Di uomini che si sono sottratti al matrimonio a poche ore dalle nozze si è sentito già parlare ma farlo per ben due volte e con la stessa donna probabilmente è un vero record. È quanto sarebbe  accaduto nei giorni scorsi a Reggio Emilia dove un uomo di 30 anni dopo aver presentato tutti i documenti necessari e fissato l'appuntamento anche con parenti e amici, avrebbe deciso di fare marcia indietro non presentandosi presentato in Comune per il matrimonio. Come racconta il resto del Carlino, il gesto non poteva che far infuriare quella che doveva essere la sua consorte che, stufa del suo comportamento, lo ha cercato, raggiunto e infine picchiato davanti a tutti in un centro commerciale.

"È la seconda promessa di matrimonio infranta in sei anni che stiamo insieme. Non ci ho più visto e l’ho riempito di botte davanti a tutti", ha ammesso la 38enne parlandone su Facebook, raccontando: "Già quattro anni fa si era presentato con tanto di anelloPoi dopo due mesi ci ha ripensato. Avevo annullato tutte le prenotazioni, dal ristorante alla chiesa. Alla fine lo avevo perdonato. Ora di nuovo". "Poco tempo fa si era nuovamente fatto avanti. Stavolta sembrava tutto certo, fino a quando non è arrivato in Municipio per le firme del caso. Avevamo fissato la data delle nozze, avevamo già comprato gli abiti, le bomboniere e prenotato il ristorante" ha sottolineato la 38enne, ammettendo: "Mi sono messa a piangere. L’ennesima mazzata dopo tante che ho avuto nella vita ma ho un carattere vulcanico e così ho deciso di affrontarlo".

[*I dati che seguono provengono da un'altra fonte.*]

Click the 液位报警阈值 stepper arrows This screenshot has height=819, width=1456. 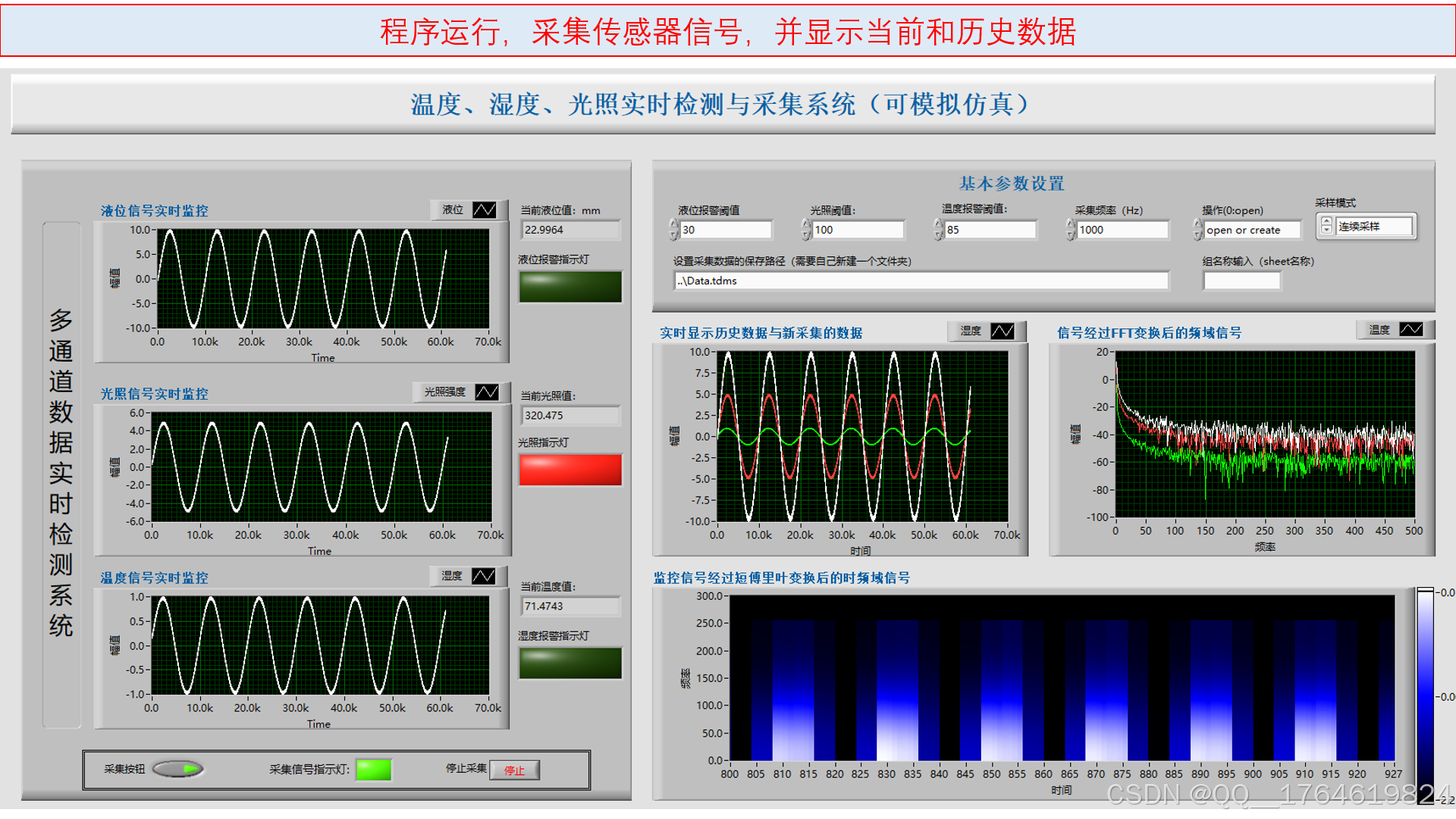coord(674,230)
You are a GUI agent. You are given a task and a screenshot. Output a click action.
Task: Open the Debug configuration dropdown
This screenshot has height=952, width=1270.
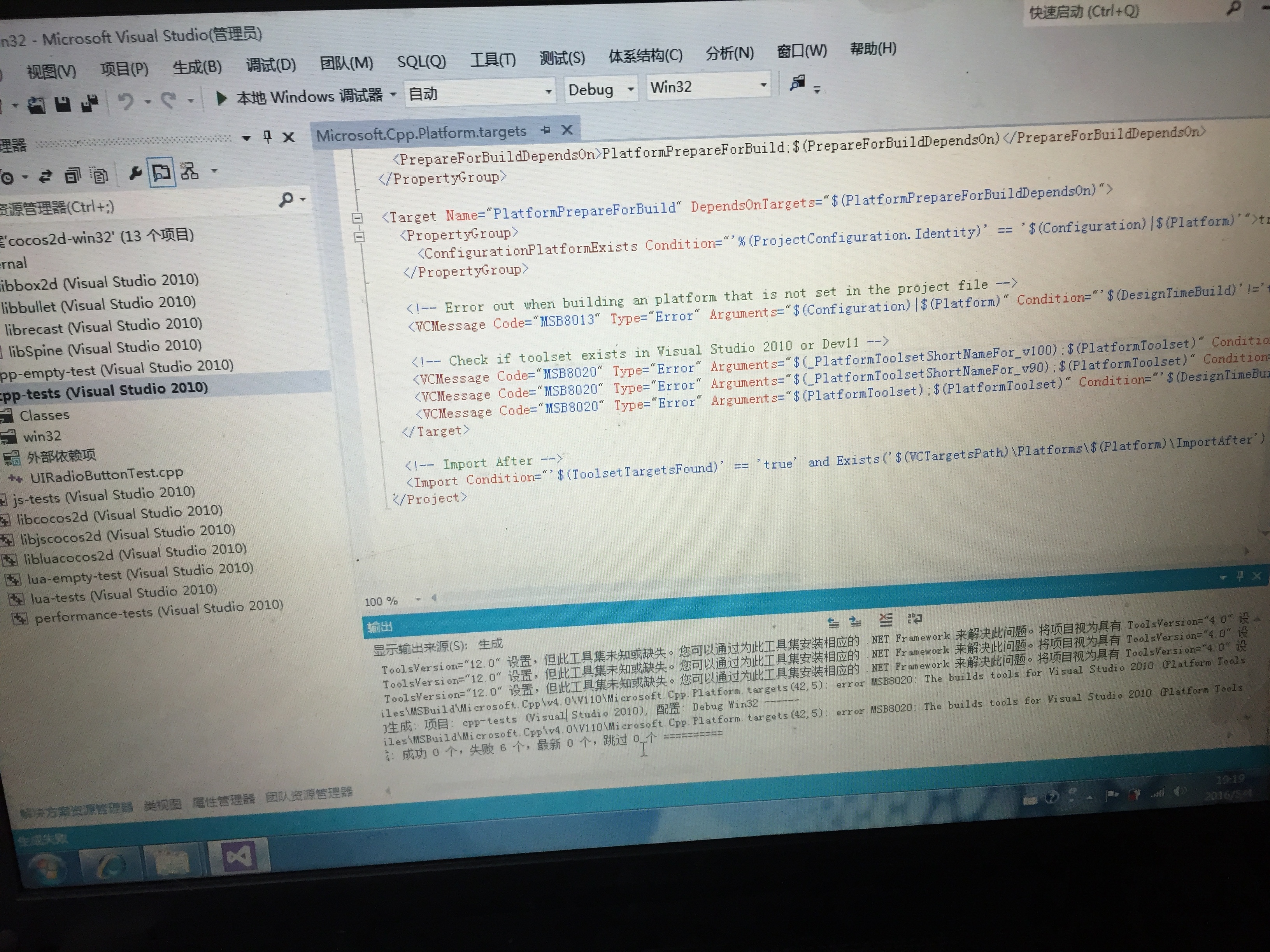point(630,89)
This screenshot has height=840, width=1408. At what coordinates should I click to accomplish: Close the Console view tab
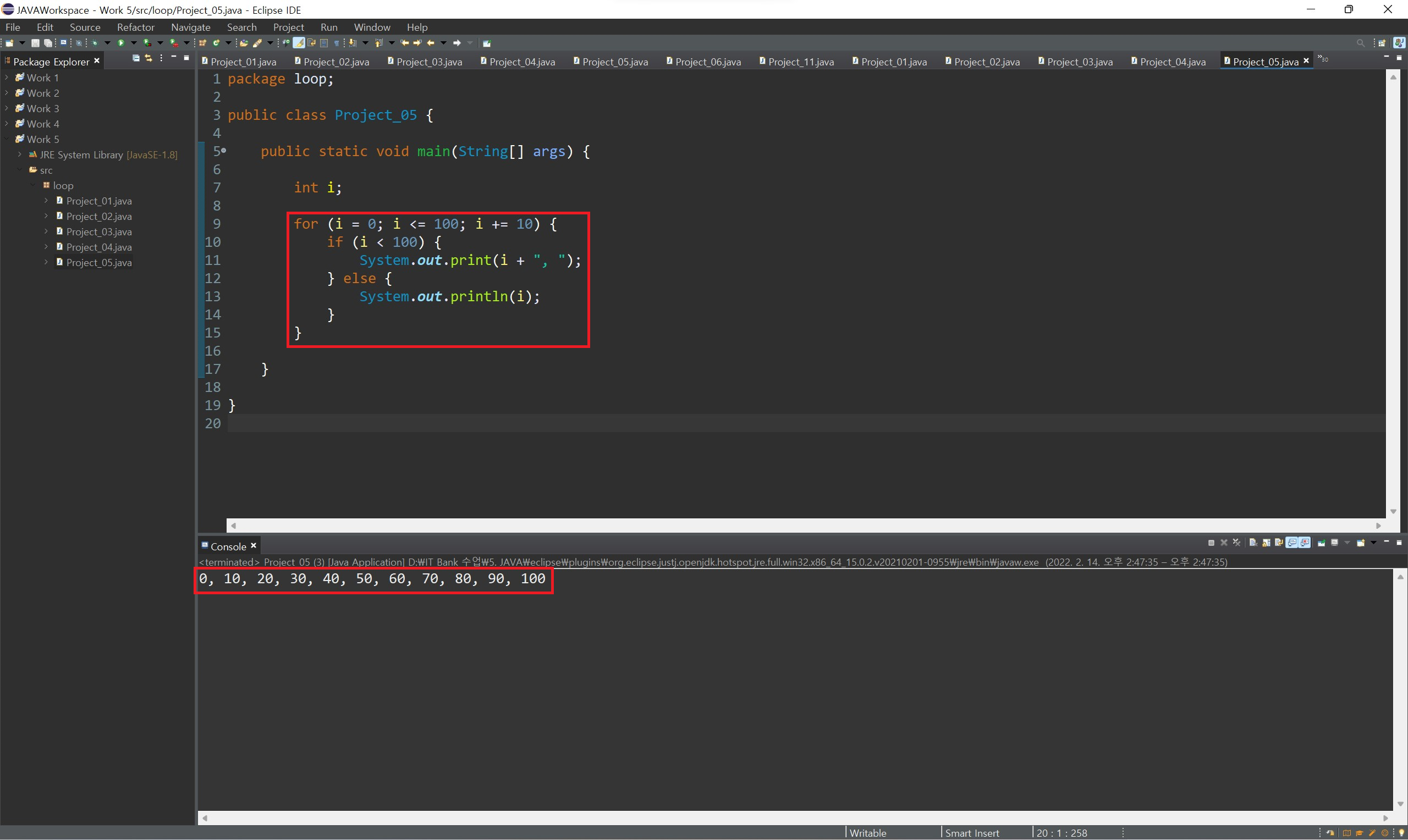pos(254,546)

L'incontro in un centro commerciale, "sono andata agguerrita, lui quando mi ha visto si è nascosto dietro una donna addetta alla sicurezza. Gli ho urlato di darmi chiavi e soldi per pagare tutto ciò che avevo anticipato io per le nozze. Poi l’ho preso per il cappuccio e gli ho dato pugni e calci fino a farlo scappare" ha ricostruito la 38enne, concludendo: "Se ci penso seriamente piango per ore, ma che devo fare? Bisogna andare avanti.